Research Bits: March 14

Shift register-in-memory architecture; stacking LEDs; electrochemical transistor for bioelectronics.


Shift register-in-memory architecture

Researchers at the Singapore University of Technology and Design propose a new reconfigurable shift register-in-memory architecture for devices that can work both as a reconfigurable memory component and as a programmable shift register.

The device is based on phase-change alloys, which can switch reversibly between the glassy amorphous state and the ordered crystal state. It uses four material states: the amorphous state, fully crystalline state, partially crystallized state, and primed state, which represent different shift register/ memory modes.

“When operating as a memory, the device can be switched from the disordered glass state to crystalline state with 1.9 ns pulses, which is about one-third shorter than those of existing devices with germanium antimony telluride layers doped with nitrogen; and exhibit a resetting energy of 2 pJ. When operating as a shift register, the device can be switched between the serial-in–serial-out mode to serial-in–parallel-out mode, with a single cell, and exhibit many resistance levels, which has not been shown before,” said Desmond Loke, an assistant professor at SUTD.

The researchers say the shift register-in-memory architecture could be used to design a wide range of high-performance electronic systems and be applied to a variety of operation schemes and computations.

Stacking LEDs

Sharper, defect-free displays could be possible by stacking the red, green, and blue light-emitting diodes vertically instead of laying them side by side, according to research from MIT, Georgia Tech Europe, Sejong University, and other universities. Each stacked pixel measures about 4 microns wide, and the microLEDs can be packed to a density of 5,000 pixels per inch, which the researchers claim is the smallest pixel and highest density reported.

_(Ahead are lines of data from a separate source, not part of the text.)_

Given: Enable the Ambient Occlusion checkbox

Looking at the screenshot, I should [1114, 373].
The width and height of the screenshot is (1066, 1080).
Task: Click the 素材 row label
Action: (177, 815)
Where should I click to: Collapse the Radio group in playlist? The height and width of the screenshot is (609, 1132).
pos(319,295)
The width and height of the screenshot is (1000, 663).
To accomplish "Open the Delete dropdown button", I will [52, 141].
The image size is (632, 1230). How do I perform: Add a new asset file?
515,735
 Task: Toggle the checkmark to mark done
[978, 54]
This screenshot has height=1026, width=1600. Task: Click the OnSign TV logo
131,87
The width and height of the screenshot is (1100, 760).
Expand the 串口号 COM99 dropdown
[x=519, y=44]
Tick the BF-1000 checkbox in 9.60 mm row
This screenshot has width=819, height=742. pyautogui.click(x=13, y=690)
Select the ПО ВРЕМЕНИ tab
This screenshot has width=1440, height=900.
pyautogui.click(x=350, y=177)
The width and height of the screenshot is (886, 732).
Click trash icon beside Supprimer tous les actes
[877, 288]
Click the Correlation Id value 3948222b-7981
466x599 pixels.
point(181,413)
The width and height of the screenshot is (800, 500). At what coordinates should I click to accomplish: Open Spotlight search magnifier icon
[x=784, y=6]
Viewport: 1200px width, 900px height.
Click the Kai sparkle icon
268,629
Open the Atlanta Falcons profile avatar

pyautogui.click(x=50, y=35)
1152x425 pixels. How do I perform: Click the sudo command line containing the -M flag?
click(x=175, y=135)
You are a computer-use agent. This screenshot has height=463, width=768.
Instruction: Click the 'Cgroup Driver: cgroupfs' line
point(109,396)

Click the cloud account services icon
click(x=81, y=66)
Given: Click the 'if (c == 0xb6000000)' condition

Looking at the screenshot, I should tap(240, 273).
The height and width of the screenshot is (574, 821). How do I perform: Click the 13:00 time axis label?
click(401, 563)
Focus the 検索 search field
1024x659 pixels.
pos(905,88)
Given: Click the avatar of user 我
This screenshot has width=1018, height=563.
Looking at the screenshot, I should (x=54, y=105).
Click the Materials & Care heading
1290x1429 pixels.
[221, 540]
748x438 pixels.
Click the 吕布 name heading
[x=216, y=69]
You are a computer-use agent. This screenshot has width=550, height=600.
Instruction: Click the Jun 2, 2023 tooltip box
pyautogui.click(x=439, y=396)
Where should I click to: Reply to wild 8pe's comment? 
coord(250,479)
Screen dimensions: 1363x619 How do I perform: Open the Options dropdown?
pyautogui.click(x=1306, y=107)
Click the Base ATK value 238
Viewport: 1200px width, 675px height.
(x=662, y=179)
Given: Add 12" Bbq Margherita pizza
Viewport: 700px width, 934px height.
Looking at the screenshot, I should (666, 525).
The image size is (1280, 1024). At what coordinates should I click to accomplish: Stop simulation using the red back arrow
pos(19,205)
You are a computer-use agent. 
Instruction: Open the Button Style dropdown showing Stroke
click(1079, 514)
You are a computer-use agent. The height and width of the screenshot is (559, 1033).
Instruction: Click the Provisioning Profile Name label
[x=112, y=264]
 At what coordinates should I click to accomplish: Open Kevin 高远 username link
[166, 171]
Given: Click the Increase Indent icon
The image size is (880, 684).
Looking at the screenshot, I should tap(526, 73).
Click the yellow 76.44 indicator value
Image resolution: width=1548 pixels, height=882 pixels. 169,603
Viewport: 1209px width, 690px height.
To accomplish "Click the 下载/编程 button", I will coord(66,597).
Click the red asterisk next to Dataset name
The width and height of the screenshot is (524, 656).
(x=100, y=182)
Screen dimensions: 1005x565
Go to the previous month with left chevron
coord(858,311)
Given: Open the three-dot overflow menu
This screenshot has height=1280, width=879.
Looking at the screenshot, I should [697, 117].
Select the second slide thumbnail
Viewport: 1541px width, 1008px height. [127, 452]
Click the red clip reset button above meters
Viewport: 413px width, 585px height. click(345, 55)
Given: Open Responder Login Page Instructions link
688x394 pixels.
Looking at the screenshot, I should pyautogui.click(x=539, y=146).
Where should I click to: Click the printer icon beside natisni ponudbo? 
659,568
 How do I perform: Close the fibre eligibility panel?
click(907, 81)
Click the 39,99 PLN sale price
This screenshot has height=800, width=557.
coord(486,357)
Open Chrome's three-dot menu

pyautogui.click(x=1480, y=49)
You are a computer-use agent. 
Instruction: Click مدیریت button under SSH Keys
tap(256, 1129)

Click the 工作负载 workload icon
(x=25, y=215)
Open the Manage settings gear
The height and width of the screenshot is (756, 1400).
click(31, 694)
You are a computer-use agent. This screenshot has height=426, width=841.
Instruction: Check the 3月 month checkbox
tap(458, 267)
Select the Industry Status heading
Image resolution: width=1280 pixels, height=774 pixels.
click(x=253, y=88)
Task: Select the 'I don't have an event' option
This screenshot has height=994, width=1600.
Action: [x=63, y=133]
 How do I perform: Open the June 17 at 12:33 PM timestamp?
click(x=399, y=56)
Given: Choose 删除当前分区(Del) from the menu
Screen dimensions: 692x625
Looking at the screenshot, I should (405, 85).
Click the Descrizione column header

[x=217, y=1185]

By altering the voltage applied to each of the pixel’s red, green, and blue membranes, they could produce various colors in a single pixel. “If you have a higher current to red, and weaker to blue, the pixel would appear pink, and so on,” said Jiho Shin, a postdoc at MIT. “We’re able to create all the mixed colors, and our display can cover close to the commercial color space that’s available.”

The team utilized a previously developed method to grow and peel away perfect, two-dimensional, single-crystalline material from wafers of silicon and other surfaces — an approach they call 2D material-based layer transfer, or 2DLT. This approach was used to grow ultrathin membranes of red, green, and blue LEDs. They then peeled the entire LED membranes away from their base wafers and stacked them together to make a layer cake of red, green, and blue membranes. They could then carve the cake into patterns of tiny, vertical pixels, each as small as 4 microns wide.

“In conventional displays, each R, G, and B pixel is arranged laterally, which limits how small you can create each pixel,” Shin said. “Because we are stacking all three pixels vertically, in theory we could reduce the pixel area by a third.”

As a demonstration, the team fabricated a vertical LED pixel, and showed that by altering the voltage applied to each of the pixel’s red, green, and blue membranes, they could produce various colors in a single pixel.

The team plans to improve the operation of the vertical pixels. So far, they have shown they can stimulate an individual structure to produce the full spectrum of colors. They will work toward making an array of many vertical micro-LED pixels.

“You need a system to control 25 million LEDs separately,” Shin said. “Here, we’ve only partially demonstrated that. The active matrix operation is something we’ll need to further develop.”

Electrochemical transistor for bioelectronics

A new type of transistor suited for use in bioelectronics has been developed by researchers at Northwestern University.

The electrochemical transistor is based on an electronic polymer and a vertical architecture. It conducts both electricity and ions and is stable in air. It is also compatible with blood and water and can amplify important signals, making it especially useful for biomedical sensing.

“This exciting new type of transistor allows us to speak the language of both biological systems, which often communicate via ionic signaling, and electronic systems, which communicate with electrons,” Jonathan Rivnay, professor of biomedical engineering at Northwestern. “The ability of the transistors to work very efficiently as ‘mixed conductors’ makes them attractive for bioelectronic diagnostics and therapies.”

The team said it could enable onsite signal processing in wearable devices, right at the biology-device interface. Potential applications include measuring heartbeat and levels of sodium and potassium in blood as well as eye motion for studying sleep disorders.

“All modern electronics use transistors, which rapidly turn current on and off,” said Tobin J. Marks, professor of catalytic chemistry, materials science, and chemical and biological engineering at Northwestern. “Here we use chemistry to enhance the switching. Our electrochemical transistor takes performance to a totally new level. You have all the properties of a conventional transistor but far higher transconductance (a measure of the amplification it can deliver), ultra-stable cycling of the switching properties, a small footprint that can enable high density integration, and easy, low-cost fabrication.”